The area of analysis is managed by CITO’s psychometrician Gunter Maris.
Prior to the Main Study in 2011, SurveyLang conducted a Field Trial: the analysis that now follows provides information on the quality of the test items (both language tests and questionnaires) and in-country translations. This allowed any arising issues to be resolved before the Main Study.
After the conclusion of the Main Study, the Language Tests completed by the students sampled in participating countries were marked and the Questionnaires’ results analysed. This process not only examined students’ responses, but also the way the tests themselves functioned. At this stage, particular attention was paid to any differences found across languages and countries.
The data from the Language Tests and Questionnaires were also analysed together to study the relationships between performance and concepts covered by the Questionnaires. A key focus was looking at the relationships, both similarities and differences across languages and countries. These are presented in the Final Report. The European Commission may use the analysis in the report to make future policy recommendations. Countries participating in the survey are also able to examine their own data and report on the findings relevant to their country and context.

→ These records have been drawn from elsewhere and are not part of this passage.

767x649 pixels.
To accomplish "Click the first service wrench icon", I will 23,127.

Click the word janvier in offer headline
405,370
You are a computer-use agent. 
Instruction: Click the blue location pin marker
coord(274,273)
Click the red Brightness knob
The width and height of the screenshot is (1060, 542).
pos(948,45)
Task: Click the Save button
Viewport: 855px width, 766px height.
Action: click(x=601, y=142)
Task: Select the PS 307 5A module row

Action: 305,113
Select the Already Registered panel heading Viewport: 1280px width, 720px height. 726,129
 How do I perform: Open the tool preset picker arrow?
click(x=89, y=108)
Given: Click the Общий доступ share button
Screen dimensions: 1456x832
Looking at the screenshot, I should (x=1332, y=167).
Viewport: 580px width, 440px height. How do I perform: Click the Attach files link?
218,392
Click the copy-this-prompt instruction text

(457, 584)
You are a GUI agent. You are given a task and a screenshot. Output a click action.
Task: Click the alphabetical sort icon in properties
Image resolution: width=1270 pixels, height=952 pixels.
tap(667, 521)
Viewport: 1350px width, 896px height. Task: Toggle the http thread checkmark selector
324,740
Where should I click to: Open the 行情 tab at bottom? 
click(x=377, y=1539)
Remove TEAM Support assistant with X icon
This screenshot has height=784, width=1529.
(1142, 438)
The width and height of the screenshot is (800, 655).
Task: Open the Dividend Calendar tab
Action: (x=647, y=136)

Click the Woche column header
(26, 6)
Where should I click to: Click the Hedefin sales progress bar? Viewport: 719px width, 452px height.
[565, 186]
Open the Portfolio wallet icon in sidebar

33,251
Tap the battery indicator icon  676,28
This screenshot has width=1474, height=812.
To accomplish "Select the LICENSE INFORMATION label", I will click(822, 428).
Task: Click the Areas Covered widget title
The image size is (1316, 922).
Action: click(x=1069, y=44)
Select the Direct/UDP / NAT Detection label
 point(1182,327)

Unlike the listening and reading tests and the Questionnaires, which could be easily marked as responses were predominantly multiple-choice, the marking of writing required a different approach. SurveyLang developed a markscheme specific to its assessments and provided exemplar tasks and training on use of this markscheme. Marking was completed in-country with a sub-sample quality controlled centrally by SurveyLang.
The language testing data were analysed using a One Parameter Logistic Model (OPLM; Verhelst & Glas, 1995; Verhelst, Glas & Verstralen, 1995). The basic approach is that the data sets for each of these three skills represent a unidimensional scale. Exploratory and confirmatory factor analysis is used to examine the relationships in more detail.
Further advanced data analysis techniques such as cluster analysis and multidimensional scaling are applied to detect and analyse systematic differences between countries.
The most important part of the analysis is devoted to studying the relationships between the Questionnaire data and the language test data. The basic technique used is called latent regression analysis.
The standard setting section provides details on how SurveyLang assessments are related to the CEFR.